Northern Winos said:


> Porta-Potties...on second thought...maybe not.




OK...... NO PORTA-POTTIES!!!!!!! 


Lets not ruin this. Here are the rules:


The true name would be "WoodStock NW, 2007"


We'll take the party 2 Fields away from the house (donations needed for the ruined crops in this Field)


The Garden is for meditation purposes only


The use of the garden will cost 1 bottle of wine, send to : Jobe05
NW field
somewhere in
Minn.


The wine of course will go to NW, I'm just getting and taste testing for security reasons


----------



## Waldo (Jun 5, 2007)

*Can me and Cletus come?

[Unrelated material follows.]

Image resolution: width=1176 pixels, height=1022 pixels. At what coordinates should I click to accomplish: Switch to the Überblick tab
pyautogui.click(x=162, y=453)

I promise we'll be on our best behavior
*


----------



## jobe05 (Jun 5, 2007)

I think all should be welcomed............


I'll..... um.... even................... you know............


Pass on drinking Cletus's wine.............


----------



## scotty (Jun 5, 2007)

Northern Winos said:


> Is it going to turn into another Woodstock????




NO NO NO That bunch smoked the flowers. We drink them


----------



## jobe05 (Jun 5, 2007)

NW did mention the Weeds that are growing in the garden..................


I heard they smoked that at Woodstock...........


I'm a little young to remember woodstock, so my elders will have to chime in.


Can we help NW by smoking her weeds in the garden?


----------



## Waldo (Jun 5, 2007)

Yeahhhhhhhhhhhh Buddyyyyyyyyyy..I wanna hear them colors and see that music


----------



## JWMINNESOTA (Jun 5, 2007)

Just Dont Drink The Brown Wine!!!!






http://home.att.net/~JohNNY777/humor/Woodstock.htm*Edited by: JWMINNESOTA *


----------



## NorthernWinos (Jun 5, 2007)

I think I remember...


----------



## NorthernWinos (Jun 8, 2007)

The roses took a beating from wind and rain storm of the past 2 days, but there are some beauties out there to share with you....














Seems the day isn't complete unless you smell the roses...


----------



## Waldo (Jun 8, 2007)

Thay are beautiful NW....But you say that they do not have much aroma?


----------



## NorthernWinos (Jun 8, 2007)

Actually the two ruffled roses in the above photos are Rugosa's...they have rough foliage and are old fashioned roses...they are very fragrant but not as typical rose shapes....


The darker one smells like cloves....the fragrance will fill the room....but they have short stems and don't 'show' as well....I float the flower headsin a bowl....lovely.


----------



## rgecaprock (Jun 9, 2007)

*NW, I love the old fashiond ones myself. Do you have a constant bouquet on your table. My grandmother did. It is one of my favorite memories...helping her pick roses for the table. *

*Here is all I have to offier this moring. My friend is here for breakfast.*









*And a stapeliad bloom.*


----------



## Wade E (Jun 9, 2007)

Very nice Ramona, that cactus looking plant looks like an alien.


----------



## rgecaprock (Jun 9, 2007)

I have one wade, that I hope will bloom that has the stench of a dead animal and is pollinated by flies.....talk about alien...you will see it if it blooms this year. 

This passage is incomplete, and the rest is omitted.